Finding value in bad reviews
Sometimes the smartest thing a business leader can do is embrace the bearer of bad news.
At Analytical Graphics Inc. (AGI), CEO Paul Graziani had endeavored to make his company a great place to work. Company executives had freed employees to take time off to attend children’s concerts or other events. They encouraged employees to contribute to a “super set of ideas” for building the work culture, and reacted to employees’ preferences and needs.
Located in an area with few restaurants, AGI contracted a caterer to prepare free breakfast, lunch and dinner for all employees every work day, and even encouraged employees to fill take-out boxes with supper for their families.
Gradually, the roster of onsite conveniences grew to include car detailing, oil changes, haircuts, a fitness center, a kids’ play room, annual flu shots, massages and even holiday gift wrapping services. Those initiatives, however, didn’t instantly turn AGI into the coolest employer on the block.
Looking back, Graziani says one of the smartest things the company did was start taking ‘best company to work for’ surveys. Results from the early surveys were not complimentary.
Graziani admits that he was surprised “and frankly a bit mad” when one survey showed employees felt they were not sufficiently informed about company activities. Since its early days, AGI had held Storytime – a weekly, all-hands lunch that included 20-30 minutes of employees relating the coolest or most important developments from the previous week. The survey, however, revealed that employees needed more structured communication, especially as the company grew.

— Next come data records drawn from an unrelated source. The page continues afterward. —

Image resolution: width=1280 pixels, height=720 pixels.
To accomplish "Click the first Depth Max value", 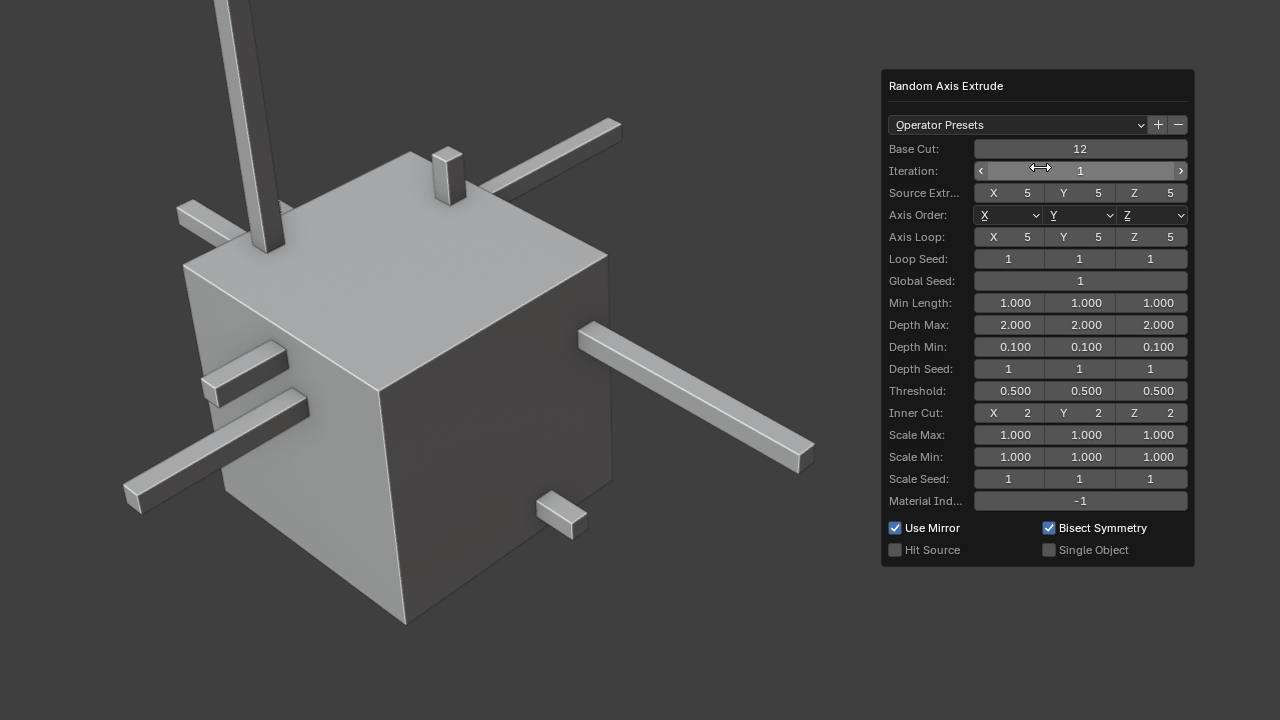I will coord(1009,325).
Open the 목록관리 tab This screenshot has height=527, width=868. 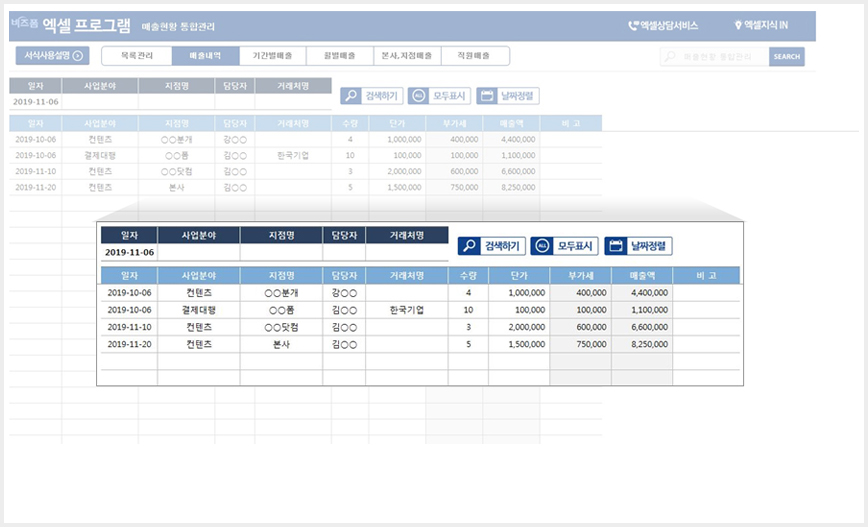[x=137, y=56]

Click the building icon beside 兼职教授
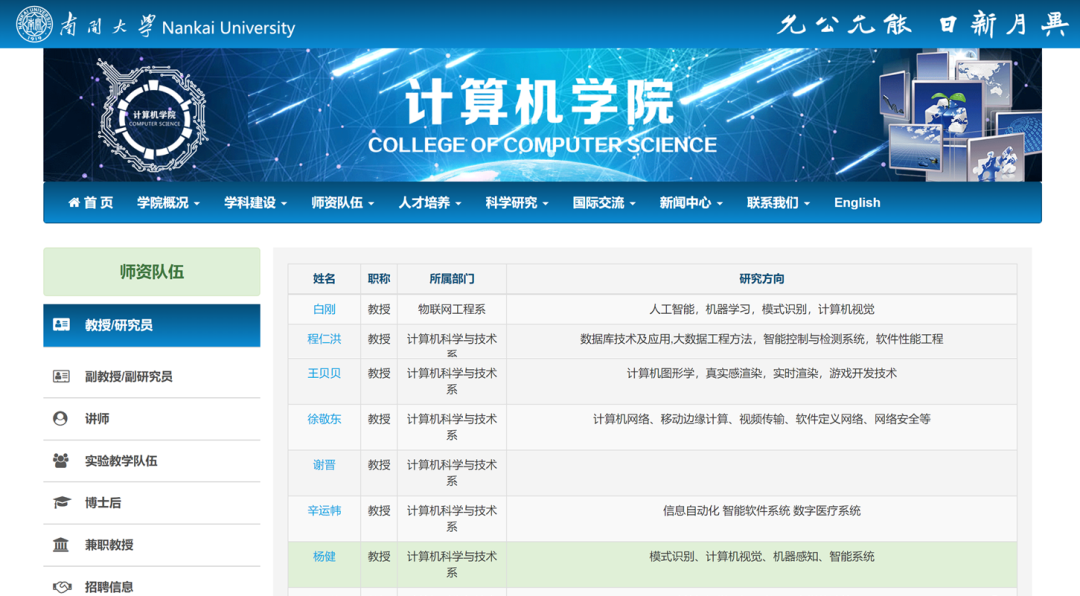tap(61, 544)
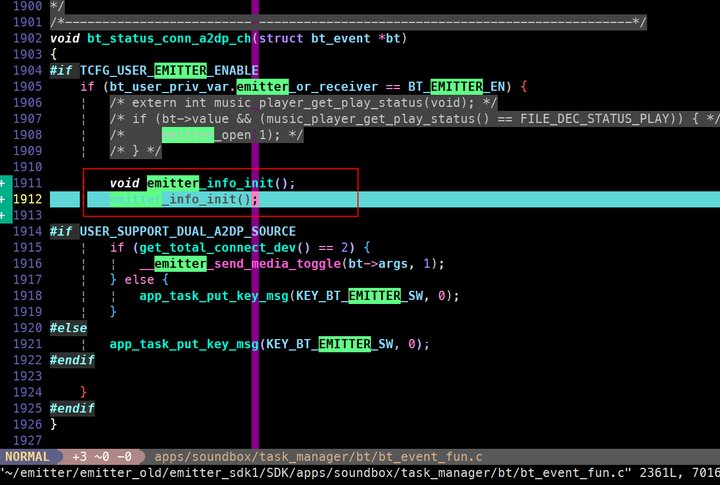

AGI executives listened to what employees were saying about the company’s shortcomings and used those responses as a roadmap to make improvements. They instituted quarterly Town Hall meetings to provide thorough overviews of company operations. They also retained perks and practices – even costly ones – that generated clear benefits for the company, such as the catering.
“Getting everybody together in our cafeteria for breakfast, lunch and dinner, exchanging ideas and discussing what is going on in various departments is very valuable to our company,” Graziani said.
Ultimately, those decisions earned AGI a host of ‘best place to work’ awards and helped AGI maintain an employee turnover rate of 3-7 percent in an industry that averages 21 percent turnover.